Written exercise:
Convert every line of the entries below into a numbered list, skipping any blank lines.

(Items drawn from a data source)
+ + +

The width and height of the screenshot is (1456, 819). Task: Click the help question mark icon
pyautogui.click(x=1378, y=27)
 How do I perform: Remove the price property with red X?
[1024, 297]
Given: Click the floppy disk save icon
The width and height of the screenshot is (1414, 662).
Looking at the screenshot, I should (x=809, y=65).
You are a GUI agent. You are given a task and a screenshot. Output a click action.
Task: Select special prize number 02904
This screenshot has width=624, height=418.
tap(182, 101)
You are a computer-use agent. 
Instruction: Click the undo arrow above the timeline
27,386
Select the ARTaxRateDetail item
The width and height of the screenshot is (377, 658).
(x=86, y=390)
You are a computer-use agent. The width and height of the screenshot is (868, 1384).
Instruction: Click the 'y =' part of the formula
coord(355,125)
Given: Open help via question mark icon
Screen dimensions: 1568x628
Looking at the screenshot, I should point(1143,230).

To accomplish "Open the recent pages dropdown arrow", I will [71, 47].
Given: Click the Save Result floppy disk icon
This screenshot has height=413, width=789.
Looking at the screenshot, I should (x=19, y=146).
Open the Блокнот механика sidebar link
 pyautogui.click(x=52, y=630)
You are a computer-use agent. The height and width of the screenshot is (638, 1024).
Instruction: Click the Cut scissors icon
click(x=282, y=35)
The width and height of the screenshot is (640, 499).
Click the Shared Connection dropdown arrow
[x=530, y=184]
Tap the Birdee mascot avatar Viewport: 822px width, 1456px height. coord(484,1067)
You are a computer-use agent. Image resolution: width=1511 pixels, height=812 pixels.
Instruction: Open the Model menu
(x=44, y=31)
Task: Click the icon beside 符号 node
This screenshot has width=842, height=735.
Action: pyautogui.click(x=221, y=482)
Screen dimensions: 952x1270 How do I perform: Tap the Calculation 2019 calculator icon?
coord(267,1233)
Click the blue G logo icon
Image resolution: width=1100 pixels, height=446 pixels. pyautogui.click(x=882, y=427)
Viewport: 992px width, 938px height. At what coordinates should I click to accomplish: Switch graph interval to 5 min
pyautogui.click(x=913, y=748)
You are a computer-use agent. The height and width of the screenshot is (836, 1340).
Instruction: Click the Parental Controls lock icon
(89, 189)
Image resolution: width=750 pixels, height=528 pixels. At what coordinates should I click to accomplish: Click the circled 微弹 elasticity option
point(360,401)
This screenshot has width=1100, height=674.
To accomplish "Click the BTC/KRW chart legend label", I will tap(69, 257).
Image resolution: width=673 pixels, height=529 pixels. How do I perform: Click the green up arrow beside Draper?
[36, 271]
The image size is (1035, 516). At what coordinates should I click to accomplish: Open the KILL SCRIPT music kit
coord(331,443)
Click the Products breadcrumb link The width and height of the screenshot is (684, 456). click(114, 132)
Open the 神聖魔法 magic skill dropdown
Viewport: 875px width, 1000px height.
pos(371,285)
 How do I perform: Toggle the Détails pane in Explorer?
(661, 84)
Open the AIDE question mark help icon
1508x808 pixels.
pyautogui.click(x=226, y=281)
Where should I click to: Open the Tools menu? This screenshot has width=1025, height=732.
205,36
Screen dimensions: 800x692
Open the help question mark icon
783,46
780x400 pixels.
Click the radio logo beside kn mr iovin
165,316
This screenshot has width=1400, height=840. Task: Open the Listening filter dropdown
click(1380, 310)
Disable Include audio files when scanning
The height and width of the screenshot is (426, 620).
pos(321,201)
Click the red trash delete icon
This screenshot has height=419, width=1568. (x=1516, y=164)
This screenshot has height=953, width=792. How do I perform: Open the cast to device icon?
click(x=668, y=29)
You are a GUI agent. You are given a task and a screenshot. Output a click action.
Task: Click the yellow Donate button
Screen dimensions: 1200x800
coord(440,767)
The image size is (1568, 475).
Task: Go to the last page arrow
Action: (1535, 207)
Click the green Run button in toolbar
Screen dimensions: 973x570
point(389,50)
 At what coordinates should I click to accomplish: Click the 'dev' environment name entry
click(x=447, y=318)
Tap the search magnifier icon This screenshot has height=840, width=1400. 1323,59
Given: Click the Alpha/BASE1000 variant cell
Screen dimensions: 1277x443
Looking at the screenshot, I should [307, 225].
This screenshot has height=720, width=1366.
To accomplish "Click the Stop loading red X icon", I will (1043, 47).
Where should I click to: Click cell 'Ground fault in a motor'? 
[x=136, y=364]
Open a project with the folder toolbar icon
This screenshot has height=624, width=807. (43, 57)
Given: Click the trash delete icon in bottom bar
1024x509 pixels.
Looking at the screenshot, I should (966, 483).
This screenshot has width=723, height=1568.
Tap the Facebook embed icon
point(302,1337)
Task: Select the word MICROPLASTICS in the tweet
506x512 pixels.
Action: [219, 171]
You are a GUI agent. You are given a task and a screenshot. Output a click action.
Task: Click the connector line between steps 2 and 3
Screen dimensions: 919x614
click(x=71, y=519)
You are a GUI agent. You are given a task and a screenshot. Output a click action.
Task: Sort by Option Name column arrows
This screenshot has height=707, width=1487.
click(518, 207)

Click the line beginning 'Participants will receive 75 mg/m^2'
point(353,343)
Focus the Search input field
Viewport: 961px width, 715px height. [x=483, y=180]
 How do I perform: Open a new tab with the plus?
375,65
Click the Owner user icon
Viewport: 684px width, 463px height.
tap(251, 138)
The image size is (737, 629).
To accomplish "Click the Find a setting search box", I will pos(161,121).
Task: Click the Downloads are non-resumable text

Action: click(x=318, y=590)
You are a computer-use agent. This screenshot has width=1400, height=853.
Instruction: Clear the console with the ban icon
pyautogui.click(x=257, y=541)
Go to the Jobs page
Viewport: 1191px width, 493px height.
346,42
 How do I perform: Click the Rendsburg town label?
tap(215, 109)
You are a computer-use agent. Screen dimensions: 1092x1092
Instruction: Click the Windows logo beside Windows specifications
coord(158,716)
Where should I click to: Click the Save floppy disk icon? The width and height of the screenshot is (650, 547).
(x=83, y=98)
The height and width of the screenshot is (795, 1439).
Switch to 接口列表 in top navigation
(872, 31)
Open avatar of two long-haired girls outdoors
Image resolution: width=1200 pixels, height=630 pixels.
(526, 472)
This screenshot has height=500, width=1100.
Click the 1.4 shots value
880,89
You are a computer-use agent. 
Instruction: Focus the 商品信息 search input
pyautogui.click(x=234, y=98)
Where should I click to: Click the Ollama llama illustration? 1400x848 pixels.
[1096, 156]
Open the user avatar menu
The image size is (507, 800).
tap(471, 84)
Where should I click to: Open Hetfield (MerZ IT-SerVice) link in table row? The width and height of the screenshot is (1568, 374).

+ + +

Final result:
1. The width and height of the screenshot is (1456, 819). Task: Click the help question mark icon
2. pyautogui.click(x=1378, y=27)
3.  How do I perform: Remove the price property with red X?
4. [1024, 297]
5. Given: Click the floppy disk save icon
6. The width and height of the screenshot is (1414, 662).
7. Looking at the screenshot, I should (x=809, y=65).
8. You are a GUI agent. You are given a task and a screenshot. Output a click action.
9. Task: Select special prize number 02904
10. This screenshot has width=624, height=418.
11. tap(182, 101)
12. You are a computer-use agent. 
13. Instruction: Click the undo arrow above the timeline
14. 27,386
15. Select the ARTaxRateDetail item
16. The width and height of the screenshot is (377, 658).
17. (x=86, y=390)
18. You are a computer-use agent. The width and height of the screenshot is (868, 1384).
19. Instruction: Click the 'y =' part of the formula
20. coord(355,125)
21. Given: Open help via question mark icon
22. Screen dimensions: 1568x628
23. Looking at the screenshot, I should point(1143,230).
24. To accomplish "Open the recent pages dropdown arrow", I will [71, 47].
25. Given: Click the Save Result floppy disk icon
26. This screenshot has height=413, width=789.
27. Looking at the screenshot, I should (x=19, y=146).
28. Open the Блокнот механика sidebar link
29.  pyautogui.click(x=52, y=630)
30. You are a computer-use agent. The height and width of the screenshot is (638, 1024).
31. Instruction: Click the Cut scissors icon
32. click(x=282, y=35)
33. The width and height of the screenshot is (640, 499).
34. Click the Shared Connection dropdown arrow
35. [x=530, y=184]
36. Tap the Birdee mascot avatar Viewport: 822px width, 1456px height. coord(484,1067)
37. You are a computer-use agent. Image resolution: width=1511 pixels, height=812 pixels.
38. Instruction: Open the Model menu
39. (x=44, y=31)
40. Task: Click the icon beside 符号 node
41. This screenshot has width=842, height=735.
42. Action: pyautogui.click(x=221, y=482)
43. Screen dimensions: 952x1270 How do I perform: Tap the Calculation 2019 calculator icon?
44. coord(267,1233)
45. Click the blue G logo icon
46. Image resolution: width=1100 pixels, height=446 pixels. pyautogui.click(x=882, y=427)
47. Viewport: 992px width, 938px height. At what coordinates should I click to accomplish: Switch graph interval to 5 min
48. pyautogui.click(x=913, y=748)
49. You are a computer-use agent. The height and width of the screenshot is (836, 1340).
50. Instruction: Click the Parental Controls lock icon
51. (89, 189)
52. Image resolution: width=750 pixels, height=528 pixels. At what coordinates should I click to accomplish: Click the circled 微弹 elasticity option
53. point(360,401)
54. This screenshot has width=1100, height=674.
55. To accomplish "Click the BTC/KRW chart legend label", I will tap(69, 257).
56. Image resolution: width=673 pixels, height=529 pixels. How do I perform: Click the green up arrow beside Draper?
57. [36, 271]
58. The image size is (1035, 516). At what coordinates should I click to accomplish: Open the KILL SCRIPT music kit
59. coord(331,443)
60. Click the Products breadcrumb link The width and height of the screenshot is (684, 456). click(114, 132)
61. Open the 神聖魔法 magic skill dropdown
62. Viewport: 875px width, 1000px height.
63. pos(371,285)
64.  How do I perform: Toggle the Détails pane in Explorer?
65. (661, 84)
66. Open the AIDE question mark help icon
67. 1508x808 pixels.
68. pyautogui.click(x=226, y=281)
69. Where should I click to: Open the Tools menu? This screenshot has width=1025, height=732.
70. 205,36
71. Screen dimensions: 800x692
72. Open the help question mark icon
73. 783,46
74. 780x400 pixels.
75. Click the radio logo beside kn mr iovin
76. 165,316
77. This screenshot has width=1400, height=840. Task: Open the Listening filter dropdown
78. click(1380, 310)
79. Disable Include audio files when scanning
80. The height and width of the screenshot is (426, 620).
81. pos(321,201)
82. Click the red trash delete icon
83. This screenshot has height=419, width=1568. (x=1516, y=164)
84. This screenshot has height=953, width=792. How do I perform: Open the cast to device icon?
85. click(x=668, y=29)
86. You are a GUI agent. You are given a task and a screenshot. Output a click action.
87. Task: Click the yellow Donate button
88. Screen dimensions: 1200x800
89. coord(440,767)
90. The image size is (1568, 475).
91. Task: Go to the last page arrow
92. Action: (1535, 207)
93. Click the green Run button in toolbar
94. Screen dimensions: 973x570
95. point(389,50)
96.  At what coordinates should I click to accomplish: Click the 'dev' environment name entry
97. click(x=447, y=318)
98. Tap the search magnifier icon This screenshot has height=840, width=1400. 1323,59
99. Given: Click the Alpha/BASE1000 variant cell
100. Screen dimensions: 1277x443
101. Looking at the screenshot, I should [307, 225].
102. This screenshot has height=720, width=1366.
103. To accomplish "Click the Stop loading red X icon", I will (1043, 47).
104. Where should I click to: Click cell 'Ground fault in a motor'? 
105. [x=136, y=364]
106. Open a project with the folder toolbar icon
107. This screenshot has height=624, width=807. (43, 57)
108. Given: Click the trash delete icon in bottom bar
109. 1024x509 pixels.
110. Looking at the screenshot, I should (966, 483).
111. This screenshot has width=723, height=1568.
112. Tap the Facebook embed icon
113. point(302,1337)
114. Task: Select the word MICROPLASTICS in the tweet
115. 506x512 pixels.
116. Action: [219, 171]
117. You are a GUI agent. You are given a task and a screenshot. Output a click action.
118. Task: Click the connector line between steps 2 and 3
119. Screen dimensions: 919x614
120. click(x=71, y=519)
121. You are a GUI agent. You are given a task and a screenshot. Output a click action.
122. Task: Sort by Option Name column arrows
123. This screenshot has height=707, width=1487.
124. click(518, 207)
125. Click the line beginning 'Participants will receive 75 mg/m^2'
126. point(353,343)
127. Focus the Search input field
128. Viewport: 961px width, 715px height. [x=483, y=180]
129.  How do I perform: Open a new tab with the plus?
130. 375,65
131. Click the Owner user icon
132. Viewport: 684px width, 463px height.
133. tap(251, 138)
134. The image size is (737, 629).
135. To accomplish "Click the Find a setting search box", I will pos(161,121).
136. Task: Click the Downloads are non-resumable text
137. Action: click(x=318, y=590)
138. You are a computer-use agent. This screenshot has width=1400, height=853.
139. Instruction: Clear the console with the ban icon
140. pyautogui.click(x=257, y=541)
141. Go to the Jobs page
142. Viewport: 1191px width, 493px height.
143. 346,42
144.  How do I perform: Click the Rendsburg town label?
145. tap(215, 109)
146. You are a computer-use agent. Screen dimensions: 1092x1092
147. Instruction: Click the Windows logo beside Windows specifications
148. coord(158,716)
149. Where should I click to: Click the Save floppy disk icon? The width and height of the screenshot is (650, 547).
150. (x=83, y=98)
151. The height and width of the screenshot is (795, 1439).
152. Switch to 接口列表 in top navigation
153. (872, 31)
154. Open avatar of two long-haired girls outdoors
155. Image resolution: width=1200 pixels, height=630 pixels.
156. (526, 472)
157. This screenshot has height=500, width=1100.
158. Click the 1.4 shots value
159. 880,89
160. You are a computer-use agent. 
161. Instruction: Focus the 商品信息 search input
162. pyautogui.click(x=234, y=98)
163. Where should I click to: Click the Ollama llama illustration? 1400x848 pixels.
164. [1096, 156]
165. Open the user avatar menu
166. The image size is (507, 800).
167. tap(471, 84)
168. Where should I click to: Open Hetfield (MerZ IT-SerVice) link in table row? The width and height of the screenshot is (1568, 374).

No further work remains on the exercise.